Tremolo and Vibrato Pedals
Tremolo is the rapid fluctuation of volume, whereas vibrato is the rapid fluctuation of frequency. (The misnamed tremolo arm on the Fender Stratocaster guitar should really have been called a vibrato arm because it is used to change pitch.)
Compressor, Sustain, Envelope Filter and Volume Pedal
Known as dynamic pedals these all affect the volume in some way.
The Compressor enables you to adjust the range between the loudest and the quietest sound.
Sustain is similar to the Compressor in that it makes the loud parts quieter and quiet parts louder.
The envelope filter adjusts the tone of your sound according to how hard and fast you play. (Don’t ask me how. I have a degree in applied physics but this stuff is like magic as far as I’m concerned.)
Volume pedals allow you to change the volume with your foot rocking on a footplate to work it like a volume button.
Octaver, Pitch Shifter and Harmonizer
These pedals listen to what you’re playing and create harmony notes to go along with it.
Octaver creates notes that are one or two octaves away from the note being played. Use it to make your uke sound like a bass maybe? But it gets messy when used for chord playing.
Pitch shifter allows you to create chords out of single note melodies, even to the point of allowing you to add harmonies and backing vocals without the need for other singers.
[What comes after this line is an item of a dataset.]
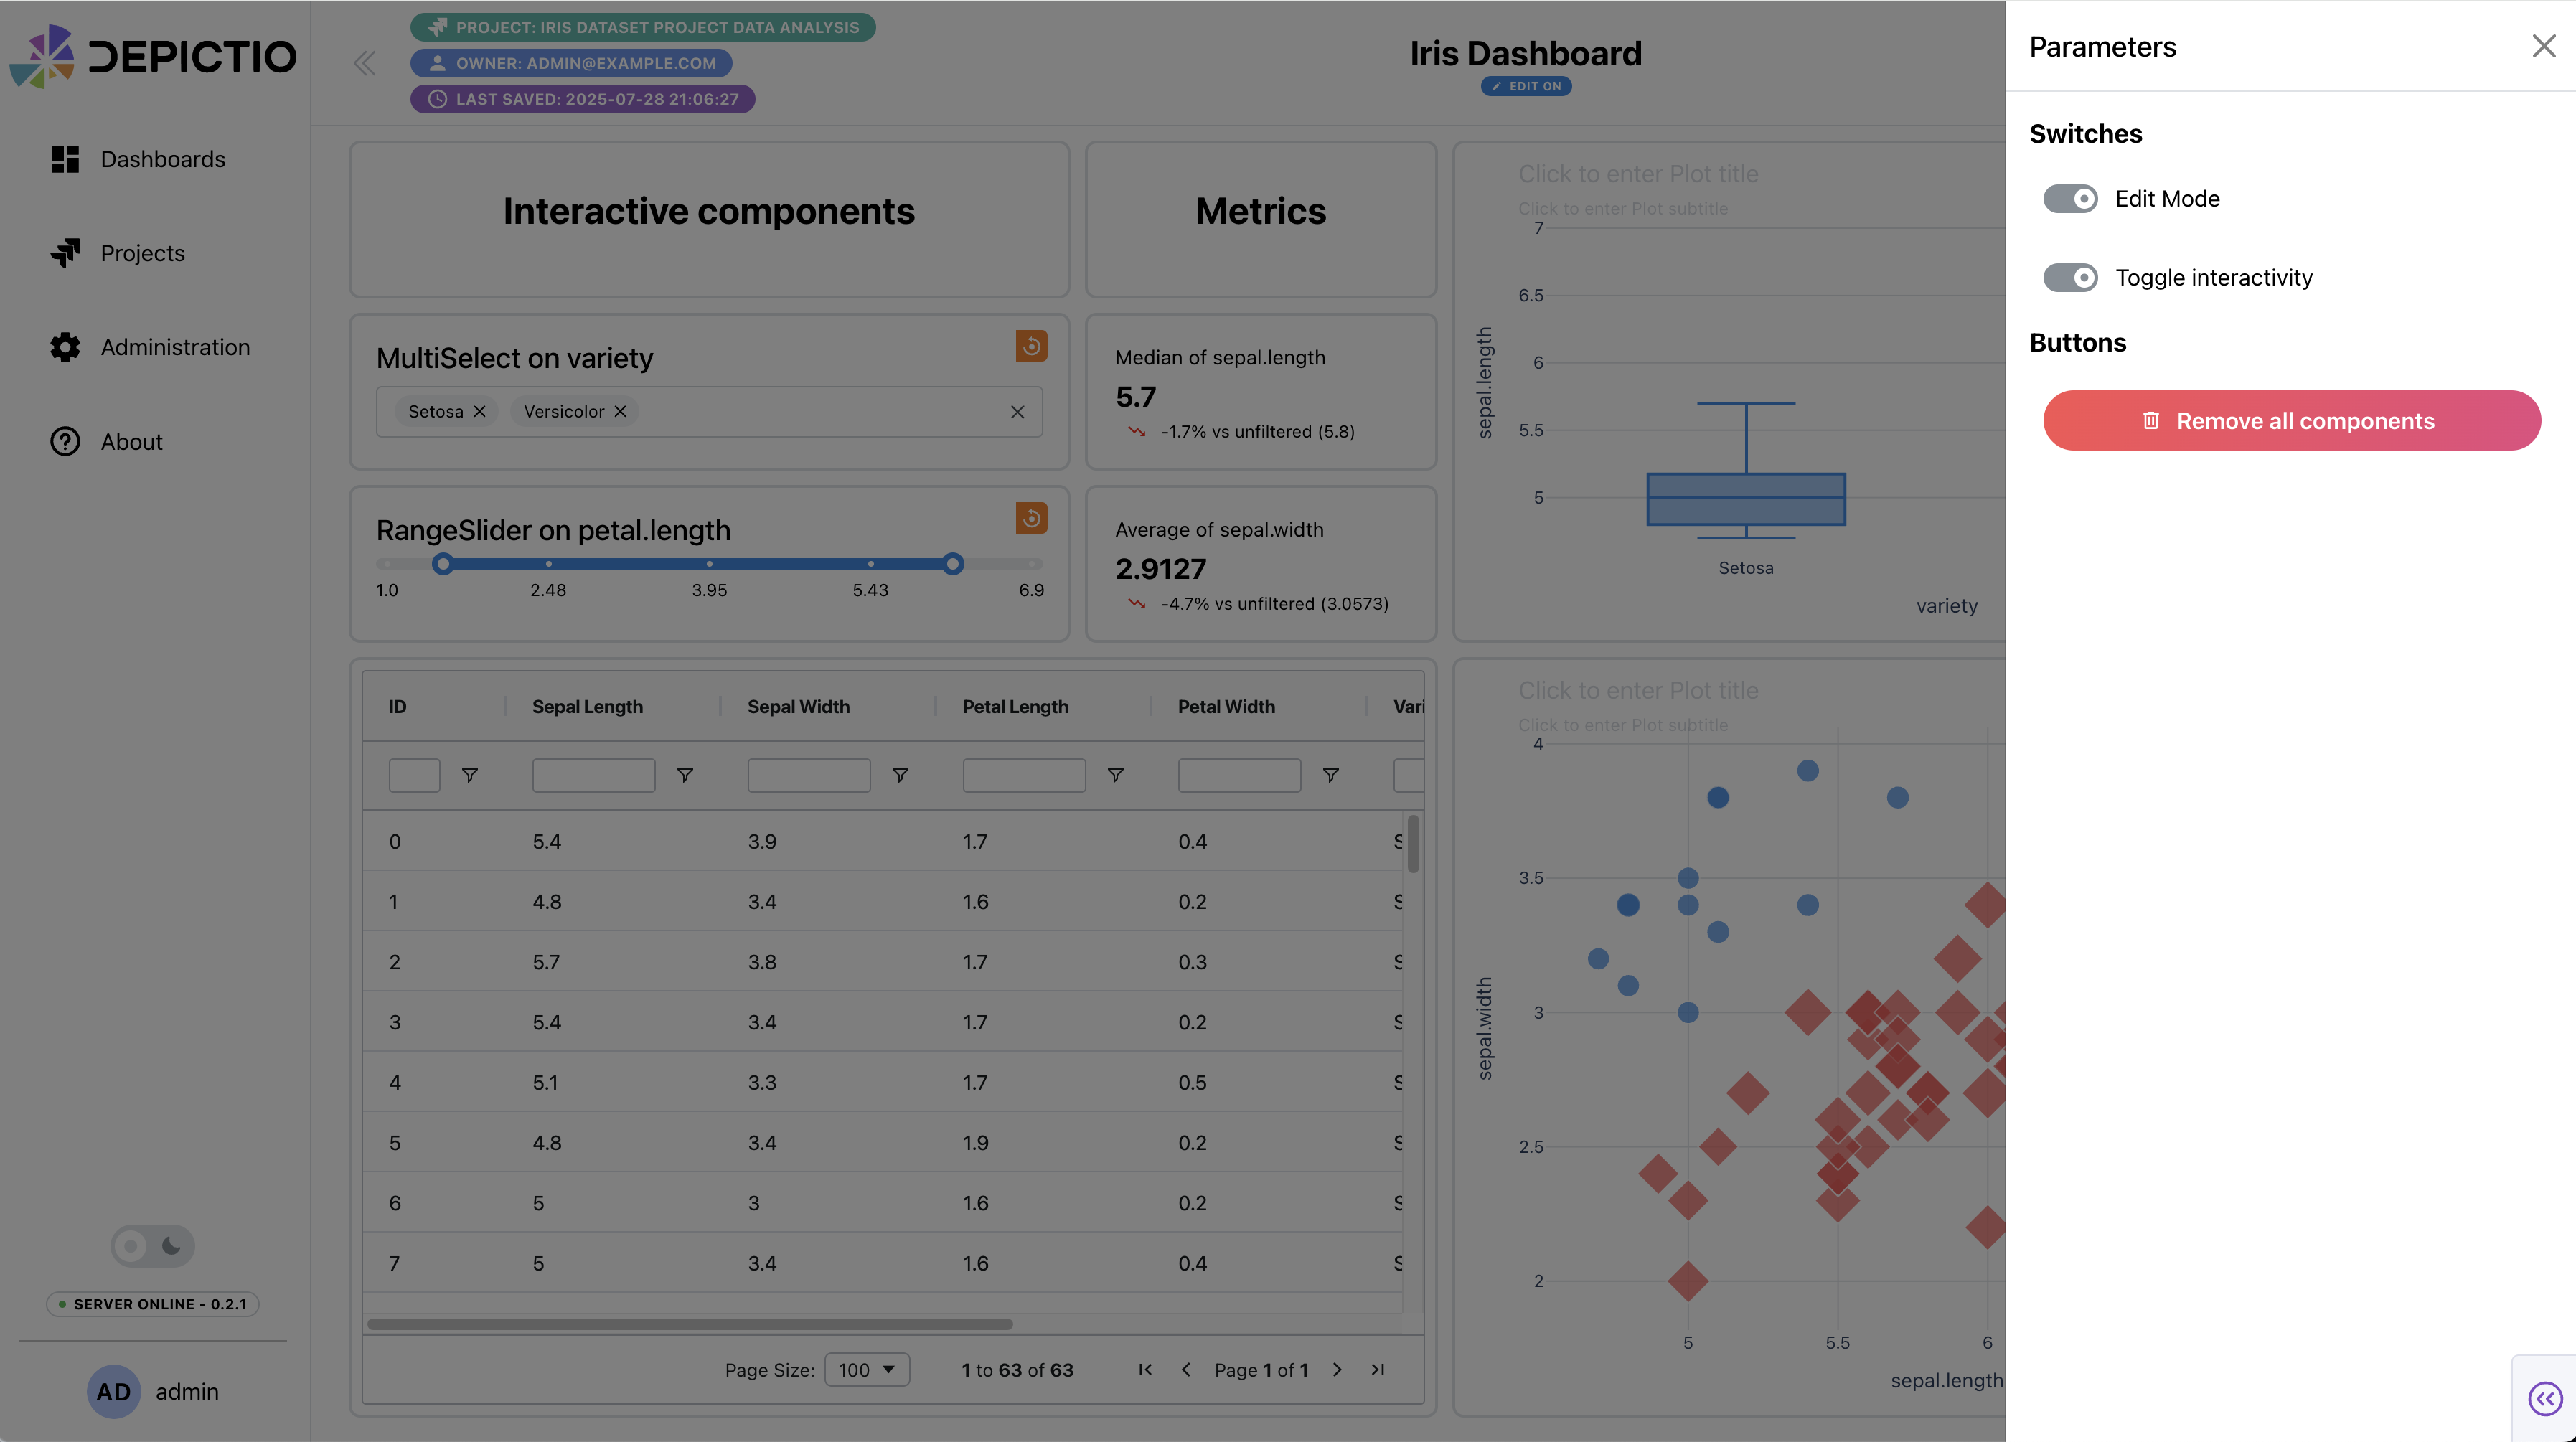Turn off the Toggle interactivity switch
Image resolution: width=2576 pixels, height=1442 pixels.
[x=2070, y=277]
Harmonizers are similar to pitch shifters but are designed to make sweet sounding harmonic variations according to the note or notes being played.
Reverb, Delay and Looper
These come under the category of timing-based pedals.
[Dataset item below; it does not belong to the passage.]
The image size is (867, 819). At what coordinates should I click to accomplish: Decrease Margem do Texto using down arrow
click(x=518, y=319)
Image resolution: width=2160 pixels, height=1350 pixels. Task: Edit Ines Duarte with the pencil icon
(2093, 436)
The Reverb pedal emulates the acoustics of different spaces electronically. (The amount of time taken for a hand-clap to die away is the reverb time. This is why singing in your living room sounds so different from your bathroom or indeed a cathedral.) A reverb pedal puts the cathedral sound at your feet.
Delay plays back the note you just played and can be adjusted according to the number of repeats, the speed of repeat and the volume level of the repeats.
Loopers allow you to record a segment of playing and have it repeat for as long as you want while playing over the top of what you just recorded. Whether for home practice or onstage it has become such a common tool for solo performers that loopers deserve a column all their own.
There you have it: a very basic introduction to guitar pedals. Having to use mere words to describe these sounds is beyond unsatisfactory for me but thankfully we have Youtube where you can hear plenty of demos of these pedals if you’re interested.
Once you’ve got yourself an array of foot pedals you can then connect them in a line to produce a seemingly infinite number of sound combinations. Personally, I find this concept more overwhelming than exciting. I’m happy to live in my analogue world of so-called “natural” sounds. But I do get it:
At the feet of an artist, who has taken the time to use electronics to find the perfect sound for a particular song, there can be rich musical rewards.